DATASET EXCERPTS ->
□ □ □ □ □ □ □

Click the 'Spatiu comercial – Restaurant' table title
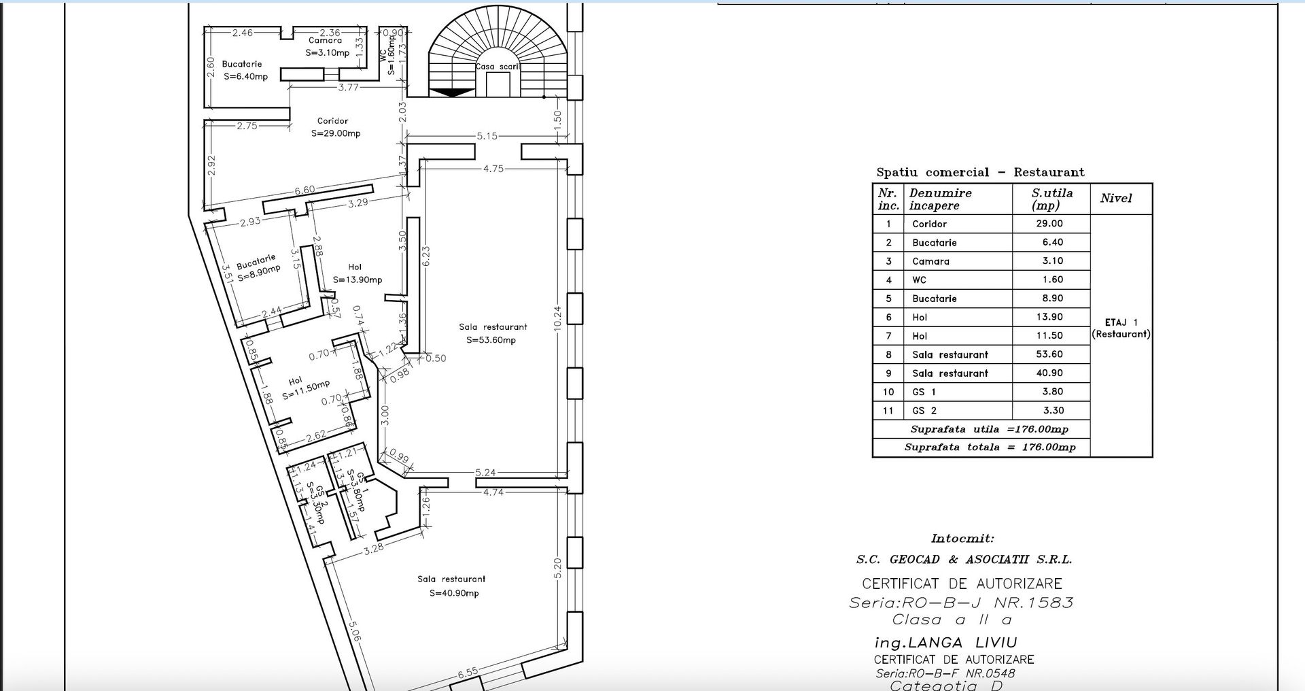 980,172
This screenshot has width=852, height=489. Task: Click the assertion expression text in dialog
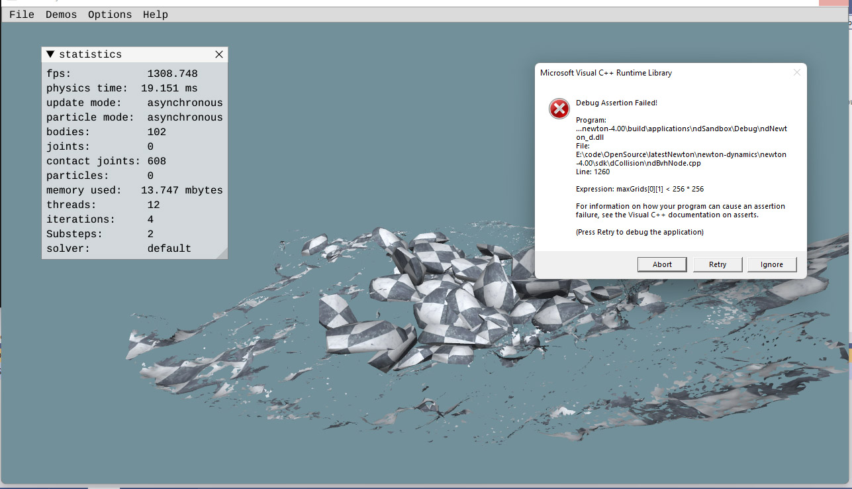(x=639, y=189)
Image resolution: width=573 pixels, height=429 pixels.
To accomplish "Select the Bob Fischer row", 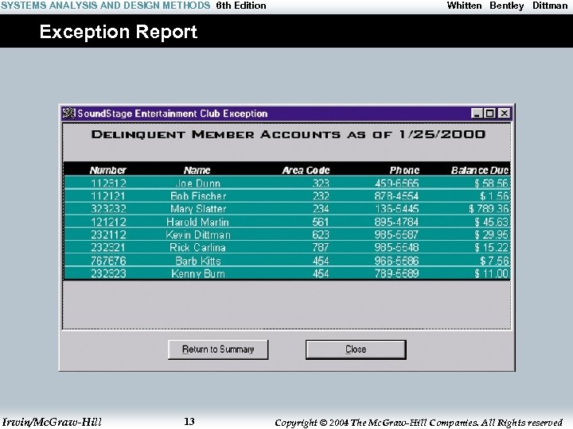I will [287, 196].

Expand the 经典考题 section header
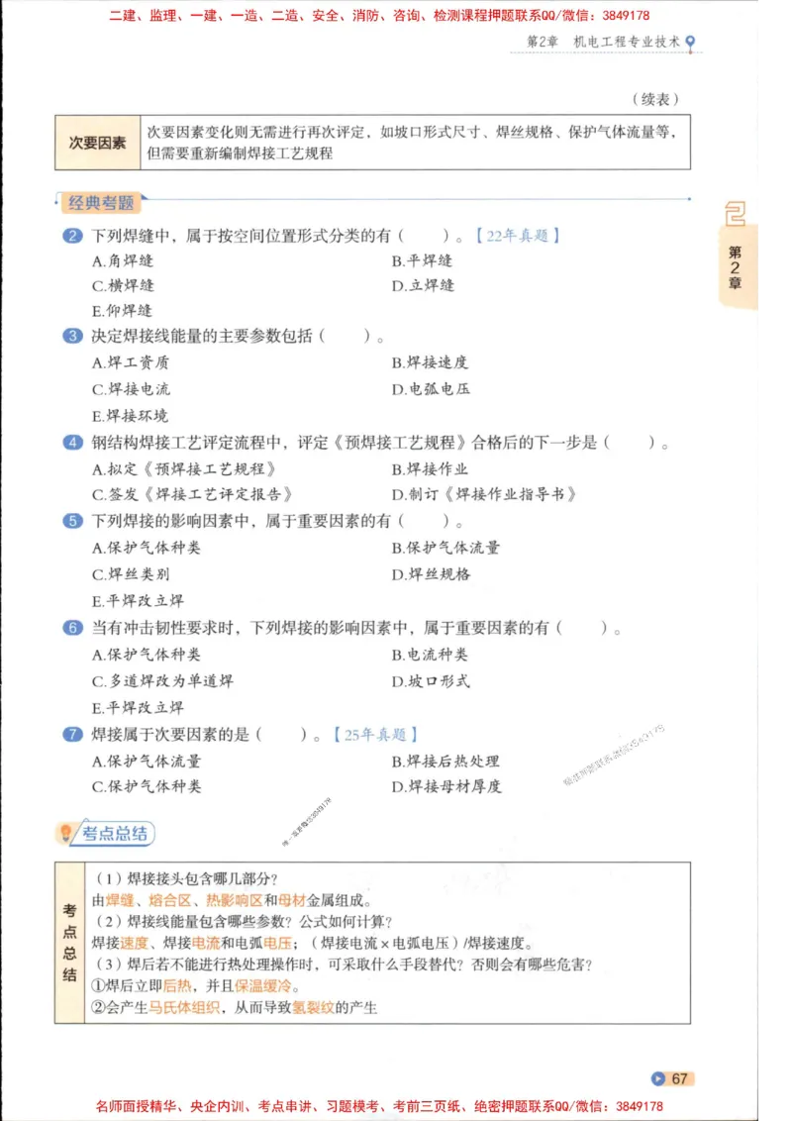(102, 204)
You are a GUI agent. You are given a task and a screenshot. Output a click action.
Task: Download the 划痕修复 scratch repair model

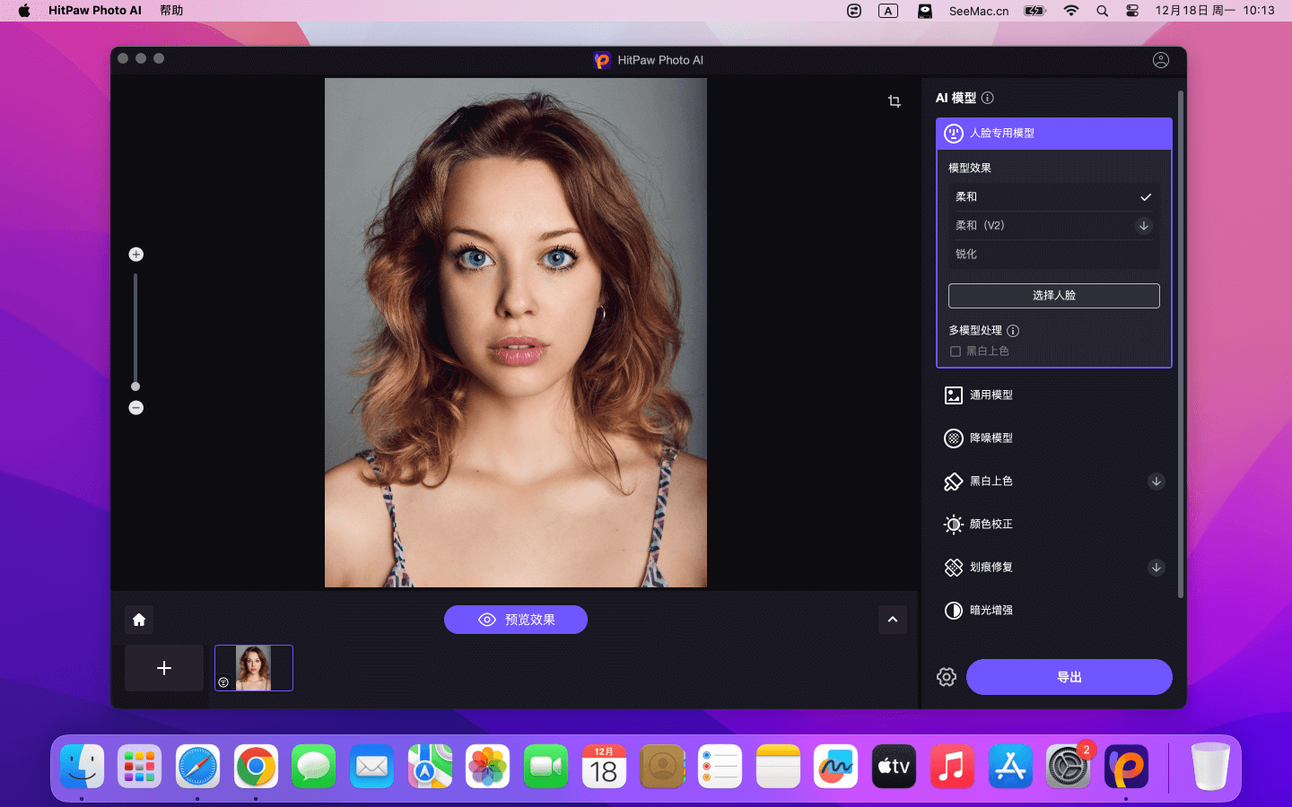click(x=1156, y=568)
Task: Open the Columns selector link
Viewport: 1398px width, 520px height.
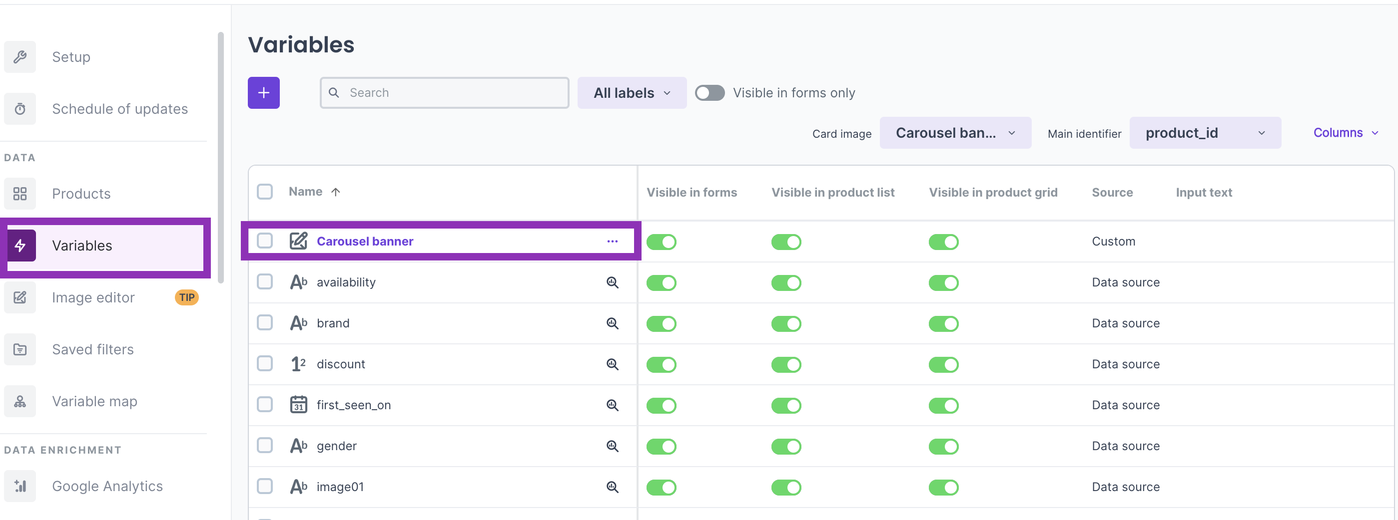Action: (1345, 133)
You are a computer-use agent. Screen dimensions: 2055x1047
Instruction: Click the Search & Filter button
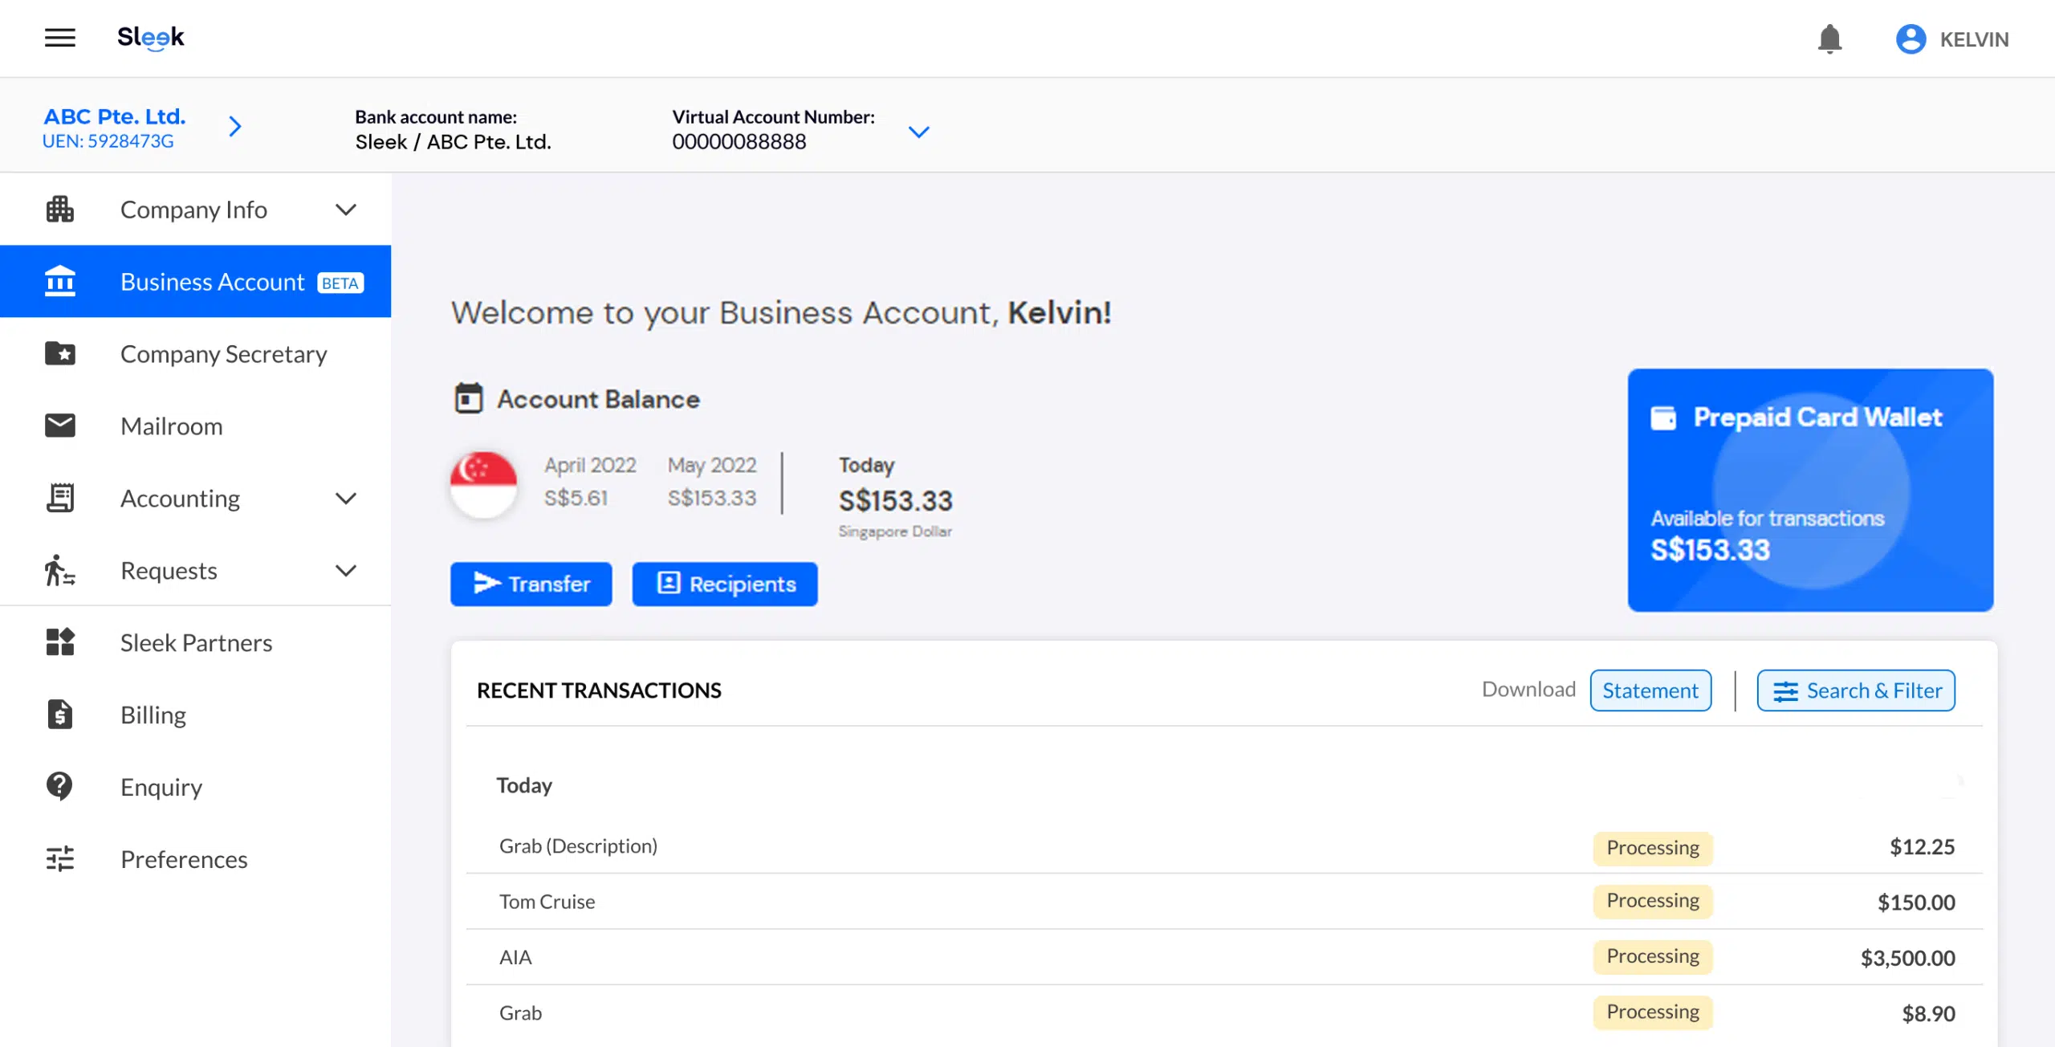coord(1856,689)
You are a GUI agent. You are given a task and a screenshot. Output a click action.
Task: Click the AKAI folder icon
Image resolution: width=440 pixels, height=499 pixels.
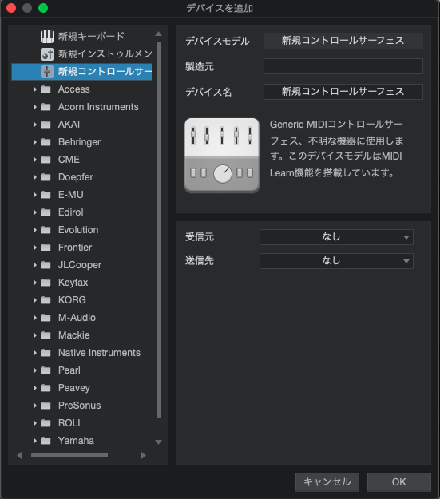(46, 125)
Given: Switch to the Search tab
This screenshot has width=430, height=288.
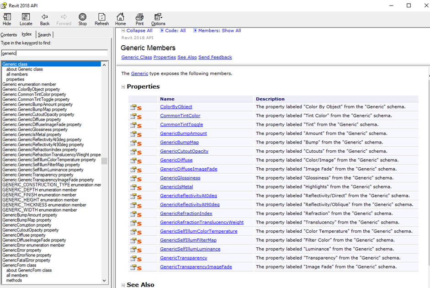Looking at the screenshot, I should pos(44,35).
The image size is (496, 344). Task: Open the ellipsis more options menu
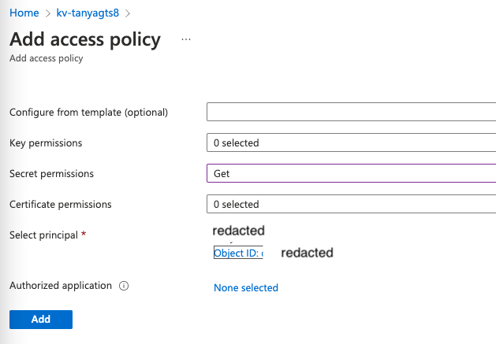186,39
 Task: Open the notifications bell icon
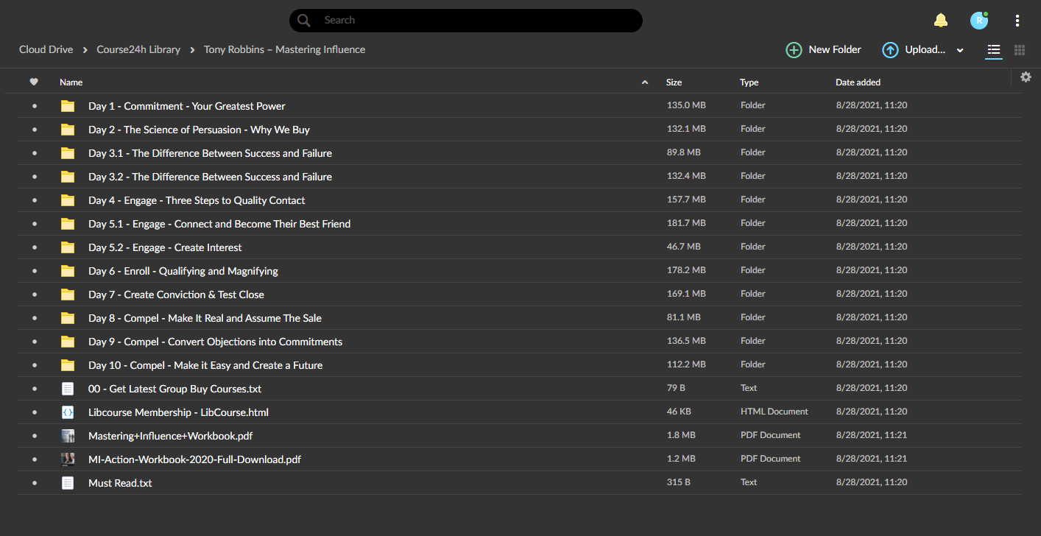coord(941,21)
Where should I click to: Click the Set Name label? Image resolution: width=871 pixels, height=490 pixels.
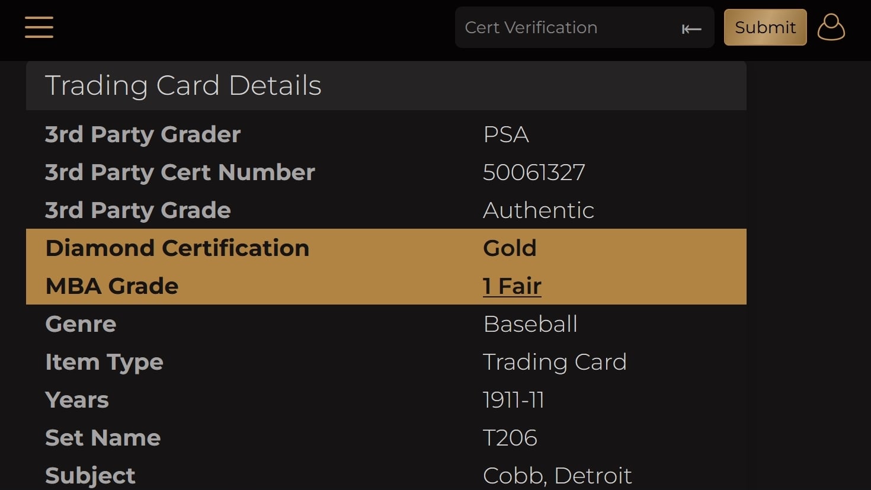[x=103, y=438]
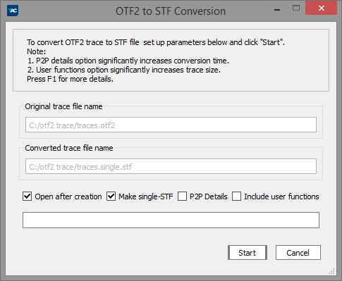Disable the Open after creation checkbox
Viewport: 342px width, 281px height.
(28, 196)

□ □ □ □ □ □ □

EXERCISE REQUIREMENTS ->
For this exercise, retype exactly, and only, the lines from the line with "Task: Open the notifications bell icon" through the last line of the material above, both included. Pictures stay out.

OUTPUT ->
 Task: Open the notifications bell icon
coord(941,21)
Where should I click to: Click the Set Name label? Image resolution: width=871 pixels, height=490 pixels.
[x=103, y=438]
Disable the Open after creation checkbox
Viewport: 342px width, 281px height.
(28, 196)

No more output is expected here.